Через несколько дней, в конце апреля 1946 года, Иван Федорович комиссовался и, получив соответствующие документы, выехал в Москву — «к постоянному месту жительства»— как было указано в проездных документах.

Прощание было трогательным. Около пятнадцати месяцев пребывания в госпитале сблизили его с медперсоналом. Особенным уважением у Ивана Федоровича пользовалась Софья Давыдовна. Под ее строгой внешностью и постоянной требовательностью скрывалась мягкая материнская душевность, готовая в любую минуту прийти на помощь упавшему духом. Сколько раз она, присев на койку Рагозина, вселяла в него стойкость и мужество. Вот и сейчас, перед отправкой на поезд, она пришла в палату, примостилась на койку и начала:

— Учти, Ванюша, таких, как ты, да еще в значительно худшем состоянии, в селениях и городах, в том числе и в Москве, куда ты едешь, будет много. Среди них найдутся и такие, которые смалодушничают, жизни своей не найдут, правильного пути, могут пойти по наклонной плоскости. Не последуй за ними, не поддайся минутной слабости, останься человеком и помоги им подняться. Помни — не жизнь делает человека, а он делает ее, своими руками, своей головой. Будь стойким и рассудительным в любой обстановке. Инвалидам войны поможет и наше общество, наши советские люди. В этом отношении уже кое-что предпринимается. Советую тебе найти газету «Красная Звезда» за двадцать восьмое октября сорок четвертого года, там опубликована статья нескольких крупных ученых. Называется она так «Вернем тяжело раненных воинов к творческой жизни». Прочти ее. А теперь прощай, Иван Федорович. Счастливой тебе дороги!

Жить для людей

Поезд, на котором отправлялся Рагозин и еще некоторые из числа комиссованных, отходил поздно вечером. Было туманно и зябко. Над железнодорожными путями висел матовый диск луны, слабо отражаясь на отшлифованных рельсах. Дым от паровоза густо стелился над крышами вагонов. Иван Федорович сразу лег на показанную ему проводницей лавку и крепко заснул.
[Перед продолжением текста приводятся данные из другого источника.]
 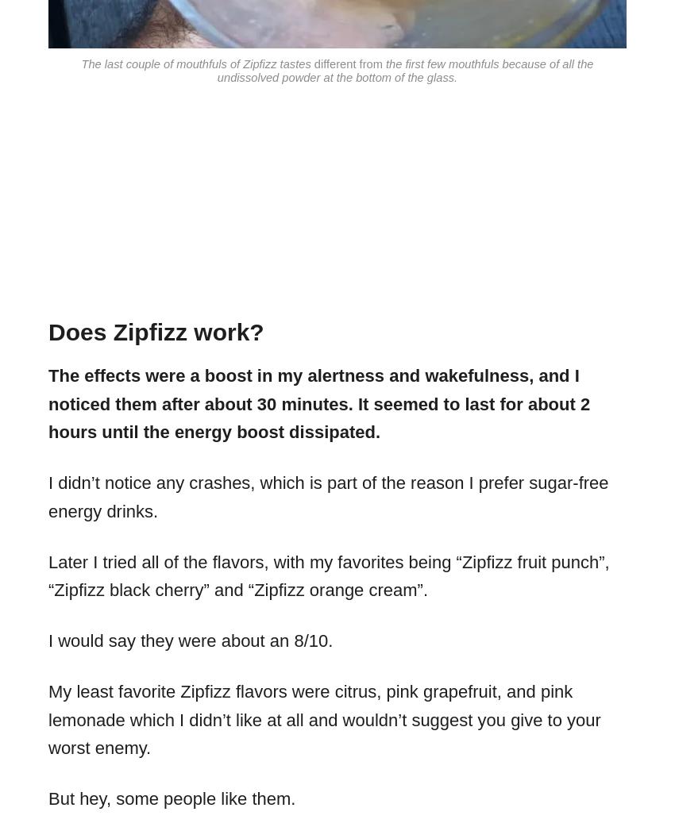 What do you see at coordinates (171, 798) in the screenshot?
I see `'But hey, some people like them.'` at bounding box center [171, 798].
Утром он проснулся, когда солнце весело заглянуло в окна вагона. Долго возился со своим протезом, сопя и чертыхаясь, потом подсел к окну и, наблюдая за бегущими мимо вагонов забурьянившими полями, задумался.

— Что приуныл, старшина? — спросил его пожилой сосед с черной повязкой на глазу. — Где ногу потерял? Небось от бомбы или снаряда?
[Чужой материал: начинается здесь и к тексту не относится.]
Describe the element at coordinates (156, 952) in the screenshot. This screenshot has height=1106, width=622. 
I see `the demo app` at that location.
— Наверно, там же, где и ты свой глаз, — не отрываясь от окна, нехотя ответил Рагозин.

— Да? А я вот и без пилы, и без занозы, а окривел. Да еще, к счастью, только на один глаз. Другой-то чудом цел остался.

Рагозина заинтересовали слова соседа и, оторвавшись от окна, он спросил:

— Это как же понимать: другой чудом цел остался?

— А так вот. Толкнуло меня в висок и обожгло, боль несусветную в глазу почувствовал. На лице ни царапины, а глаз вырвало с корнем. Доктора сказали, что вакуум какой-то позади летящего снаряда образуется, он и вытянул глаз живьем. Половину войны прошел с пехотой, везло, во всяких переделках был, ни царапины, а вот случилось — без глаза.

— Ну и что же теперь?

— А ничего. Сразу демобилизовали. Землю обрабатываю, хлеб делаю, колхоз восстанавливаю. Земля тяжелая стала: обедняла, рук требует. На земле и с одним глазом работать можно.

— Везло, говоришь? Мне вот тоже везло. Сколько раз на стволы пушек лез, с вражескими танками сшибался, все сходило, а перед самым концом войны осколок, от своей же брони, в коленку вонзился, как заноза, от этого все и пошло. Запустил, жалко было с ногой расставаться, а после пришлось расплачиваться. До гангрены довел. Шесть раз резали, терпел, а на седьмой не выдержал, как в холодный погреб провалился, память отшибло. Очнулся, когда уж весь народ победу праздновал.

— Что же теперь думаешь делать, танкист?

— То же, что и ты, трудиться. Труд от каждой болезни излечивает. А может, дальше учиться пойду.

— Правильно мыслишь, танкист. Без дела размякнуть можно, опуститься. А учеба, она тот же труд. Тебе еще не поздно. Мне вот за полсотни скоро завалит, а я все-таки на агрокурсы осенью пойду. Земля тоже знаний требует, если от нее желаешь хлеб, а не бурьян получать.